Longer-term analysts anticipate a decrease in value of the pound persist having lost nearly 7 % of its value against the euro and dollar this year. On Friday, ratings agency Moody’s cut the credit rating of the UK.

The value of sterling has been slipping down for a couple of weeks after the deterioration of the UK economy and proposals that legislators are settling for a weaker value of the pound.

Monday’s early trade led to sterling dropping down to $1.5069 against the dollar and recovering at $1.514 respectively. As against the euro, the pound was in middle ground in its 16-month lows with the pound worth just 1.148 euro.

Statistics from the US Commodity Futures Trading Commission reveal that speculators still persist to sell in optimism that it will fall further and still purchase it back in the long run.

Moody’s demotion from AAA to AA1 ignited concerns that growth would remain relatively slow for the next few years with several agencies monitoring the government’s debt reduction programmes to face numerous difficulties.

Several agencies including Fitch and S&P were advised that their respective AAA ratings might be severely affected by the downgrade if the economy will not improve. In response to the pressing matters in the House of Commons, the Chancellor expressed his intentions that his government will continue with its austerity plans or face further risks of downgrades.
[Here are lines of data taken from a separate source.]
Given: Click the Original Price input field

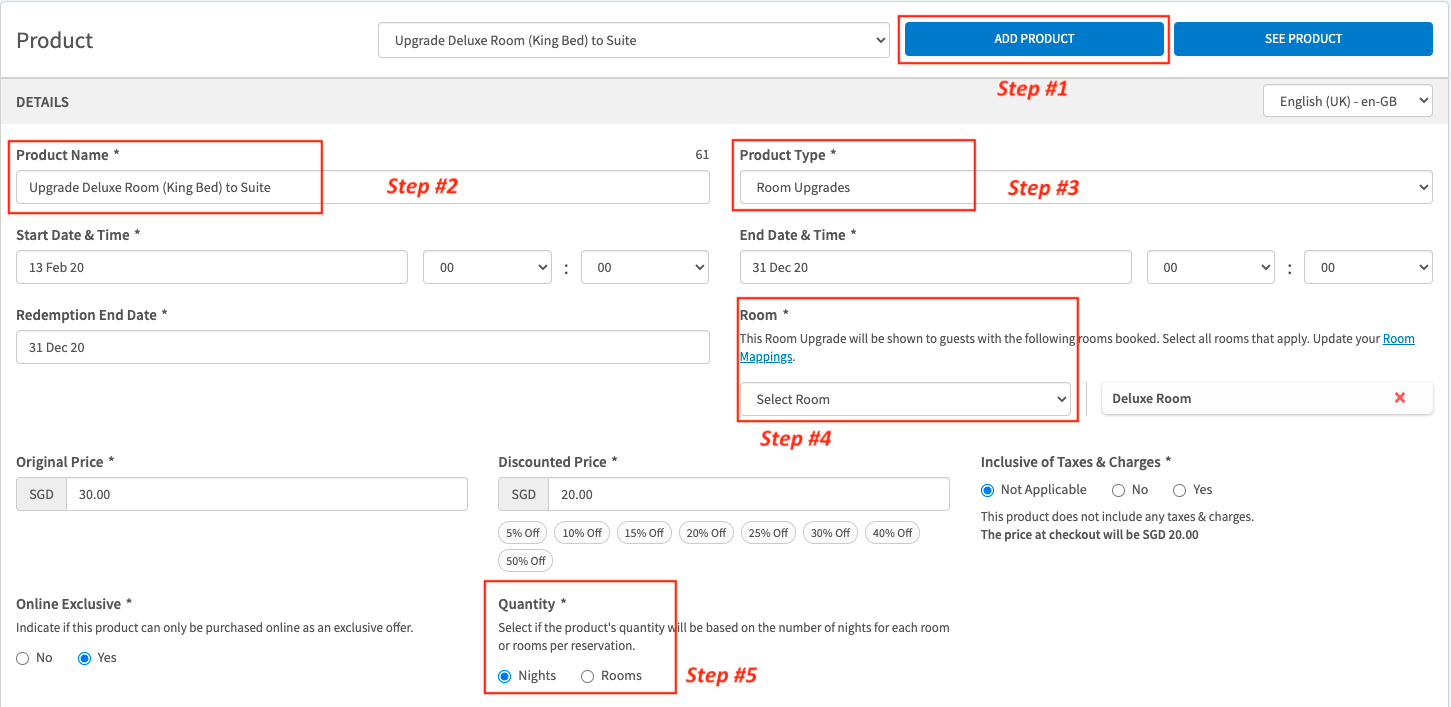Looking at the screenshot, I should (266, 495).
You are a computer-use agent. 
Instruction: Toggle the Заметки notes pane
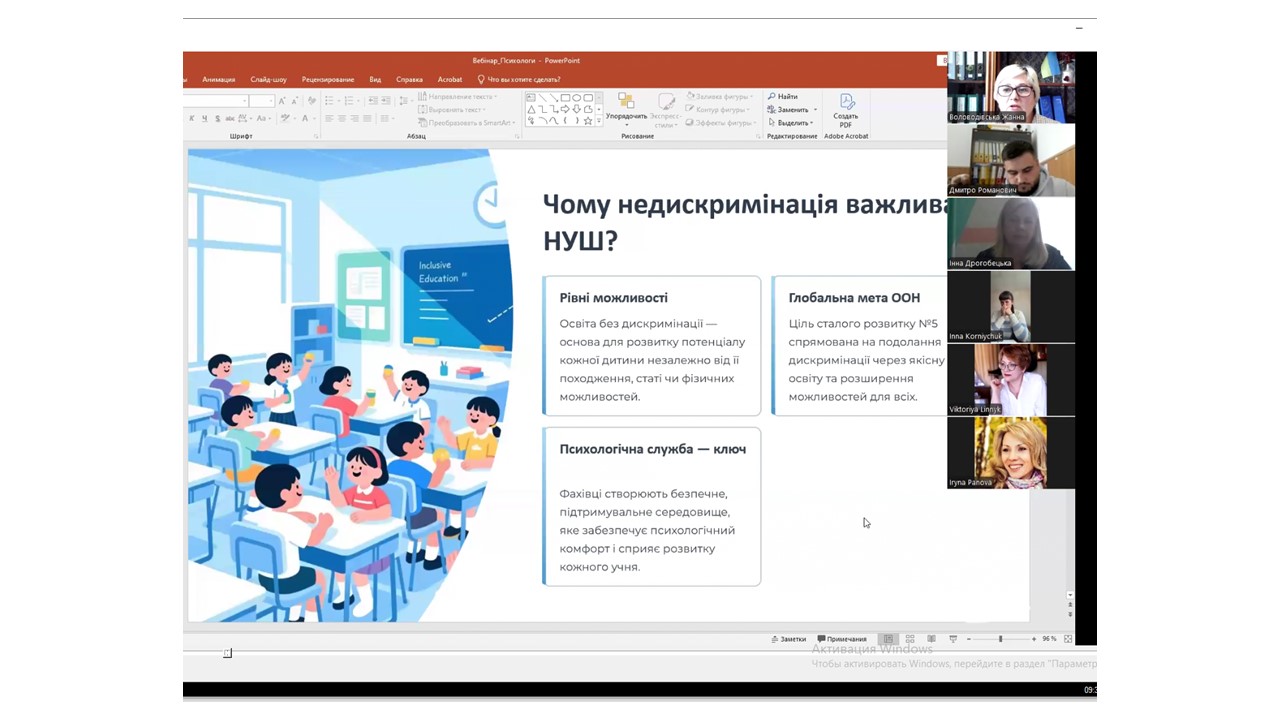788,639
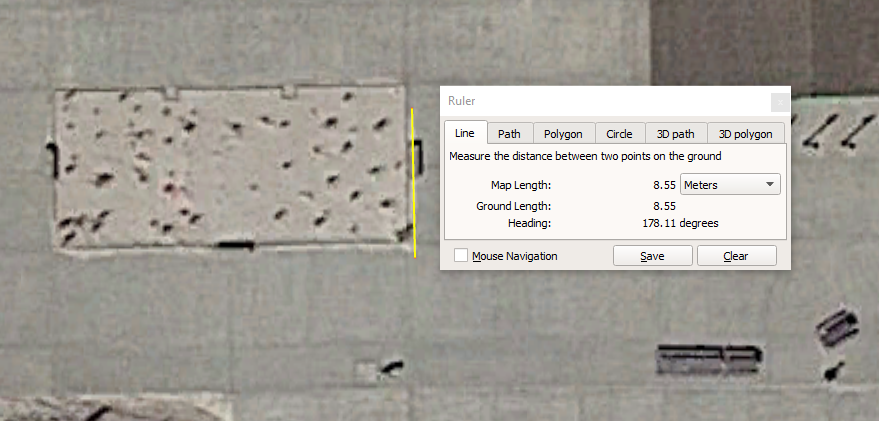Click the Ruler dialog title bar

600,101
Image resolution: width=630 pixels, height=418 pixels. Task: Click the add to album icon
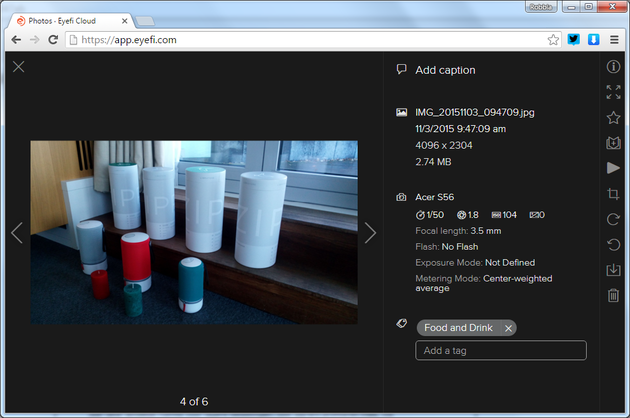[613, 143]
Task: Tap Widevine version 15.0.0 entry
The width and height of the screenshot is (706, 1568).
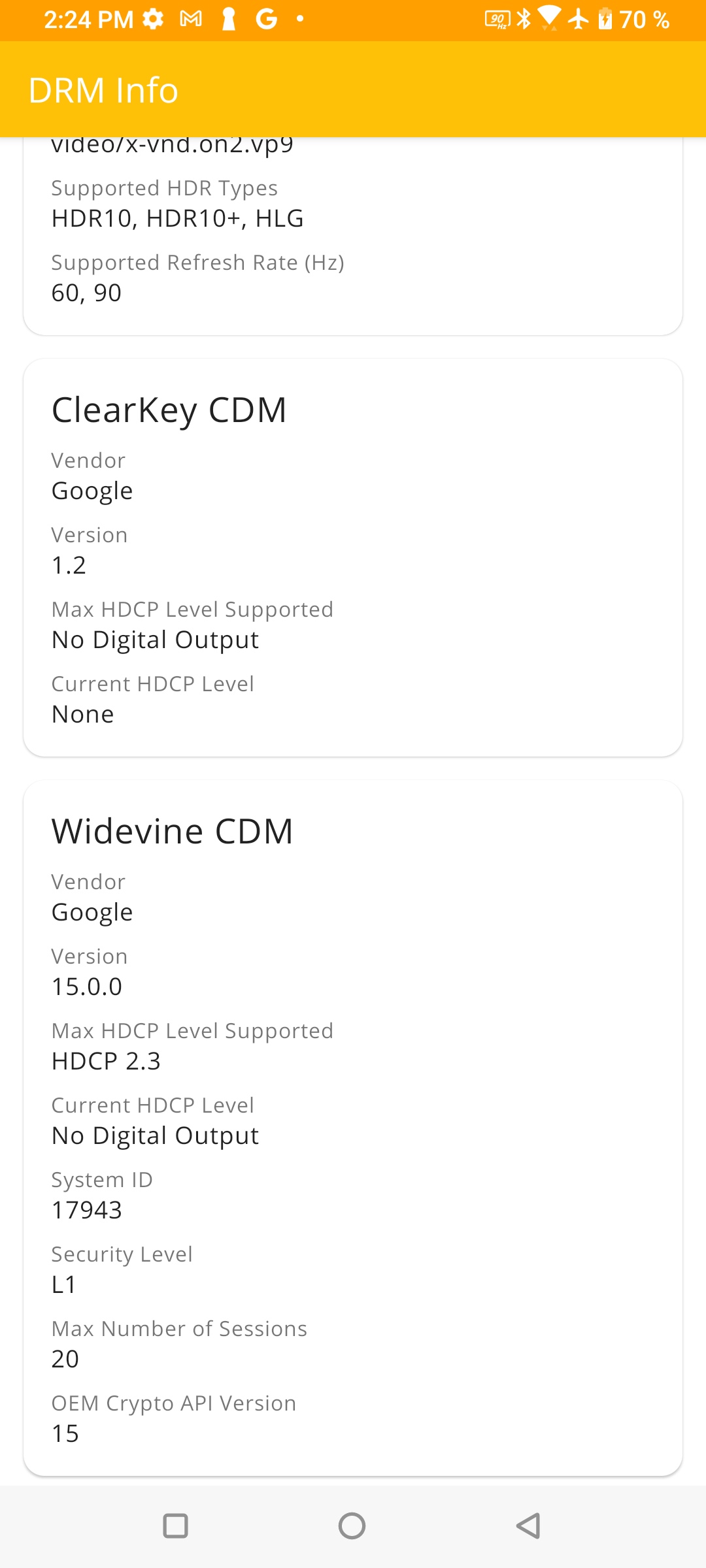Action: 87,987
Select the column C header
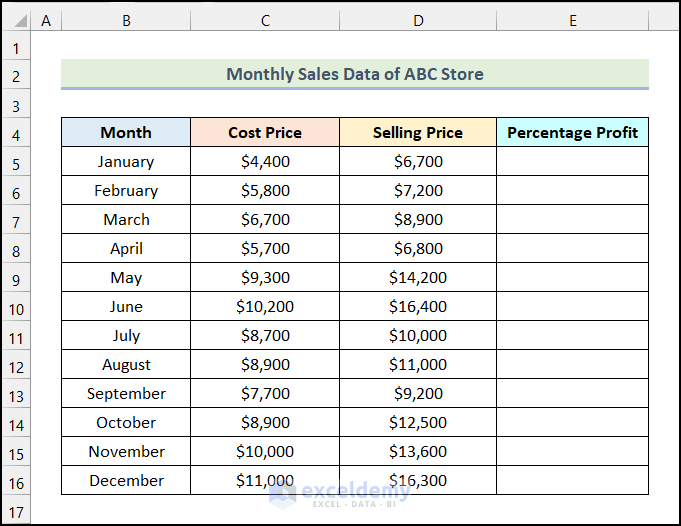681x526 pixels. pos(265,20)
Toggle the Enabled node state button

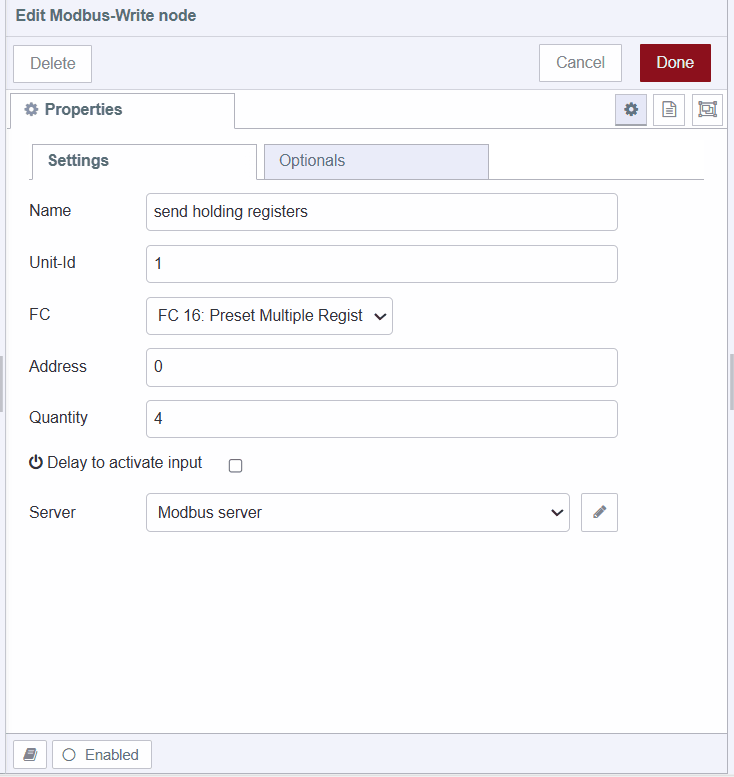point(101,755)
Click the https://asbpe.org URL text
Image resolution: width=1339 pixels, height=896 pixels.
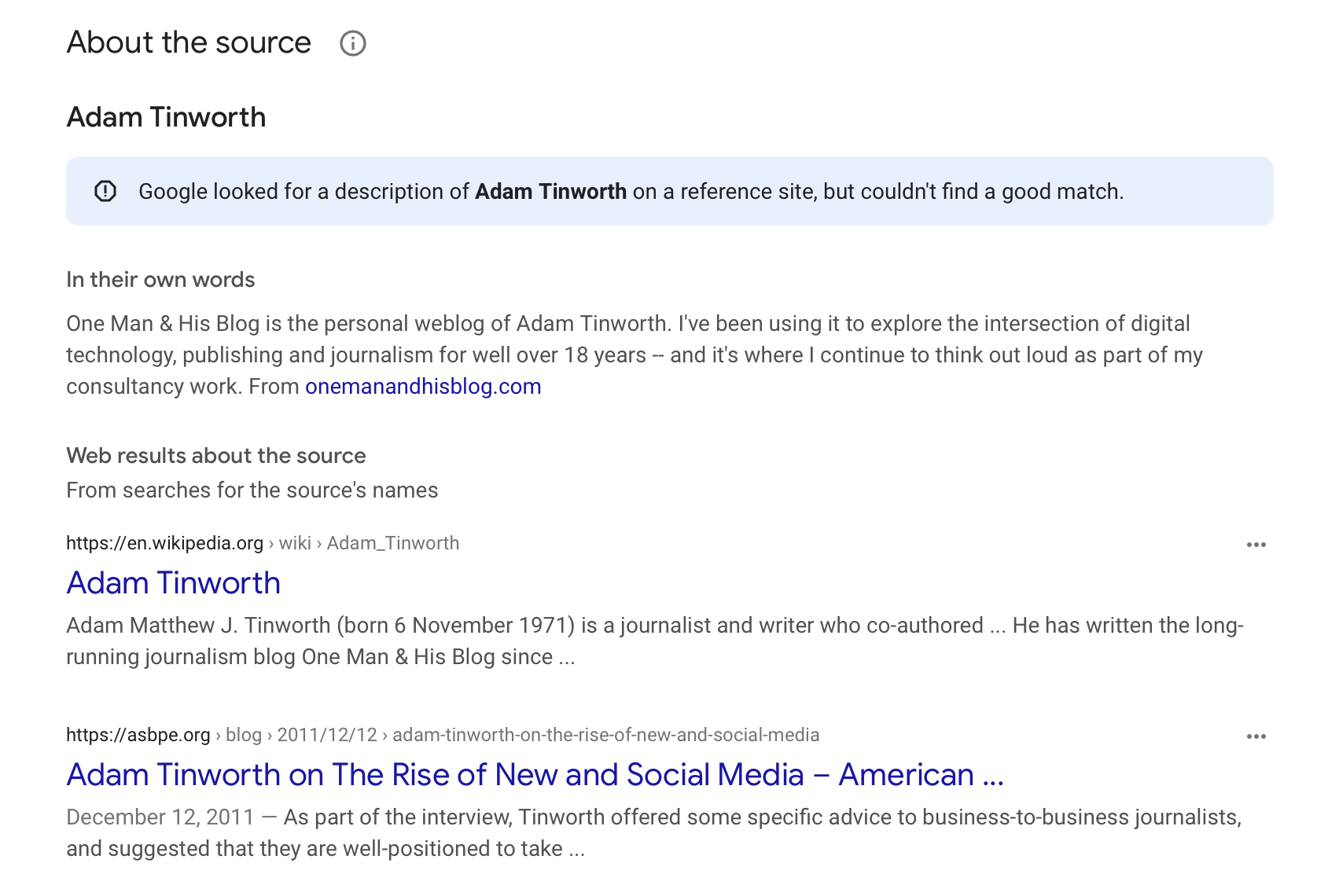coord(138,735)
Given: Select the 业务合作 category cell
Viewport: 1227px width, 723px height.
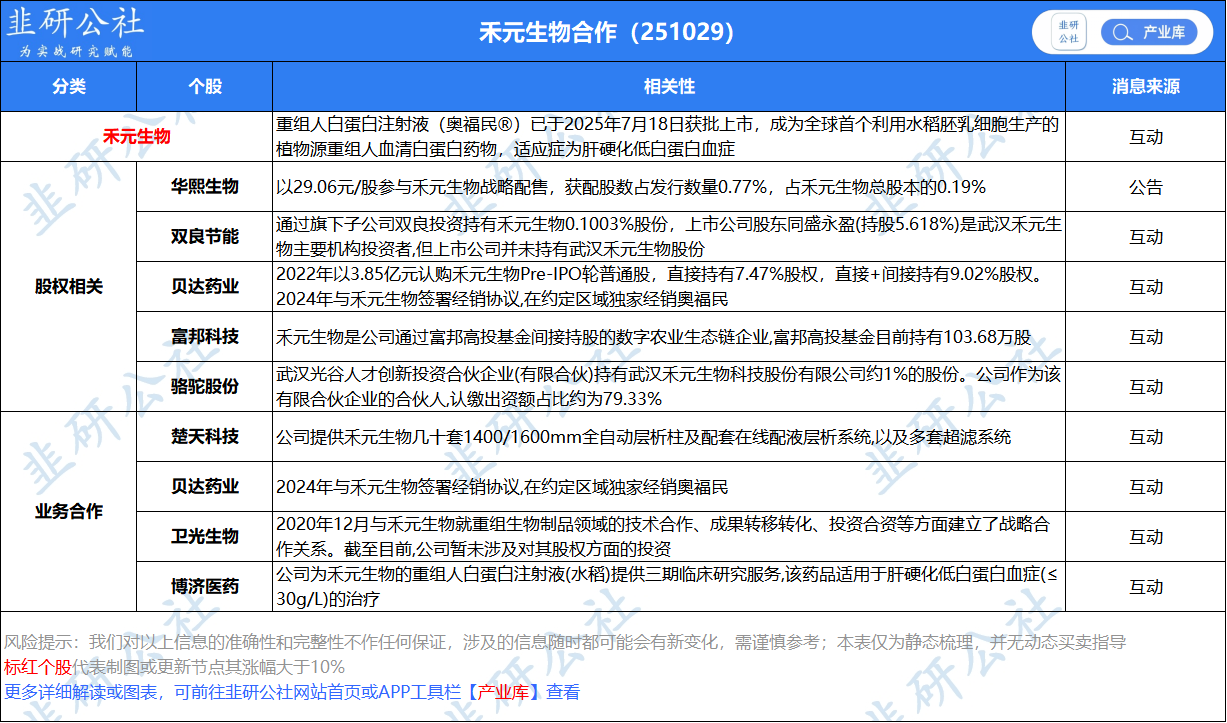Looking at the screenshot, I should (x=69, y=512).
Still the choice remains for Britain to either leave its efforts to deal with the debt problem and risk make much harder decisions or intensify its efforts to overcome its existing debts.

Not so promising

Several prominent investors aired out concerns that they are no longer optimistic about the UK economy and also doubt the economy of Japan and the US.

If we look at the real economy there are basically no grounds why the downgrade should have any impact but it does give a clear indicative picture that the economy is indeed going through a very rough time.

Liability junkie

With a frail pound although made exports much cheaper, it will most likely push the cost of imports and add pressure on inflation.

The downgrade efforts by Moody have ignited controversies whether financial markets should present confidence to rating agencies.

Several columnists and active financial bloggers posted their comments that people should not attach too much significance to the rating downgrade by Moody’s to strip down the AAA credit rating of the UK since the respective rating agency’s own credibility is still very much questionable.

Moody’s move ended in failure to dent the FTSE 100’s upward movement this year with the index resulting higher up to 0.3 % at 6355.37 points.
Standard Life’s head of equities expressed discontent the rating agency’s track record given the fact that the global financial crisis is at its peak. Moreover, he told BBC that the downgrade of US from AAA two years ago was barely even noticed back then.

The UK is still at high risk of sliding back into a downturn for a third time in five years. The economy grew fairly well in the third quarter last year after a boost from the Olympics only to shrink again 0.3 % in the three successive months of 2012 and is predicted to enter another slump in the first quarter this year.

Canada and Germany are the only two major economies to currently hold the top AAA rating despite the global economy being bombarded by the financial crisis of 2008 and the subsequent debt crisis that followed at present.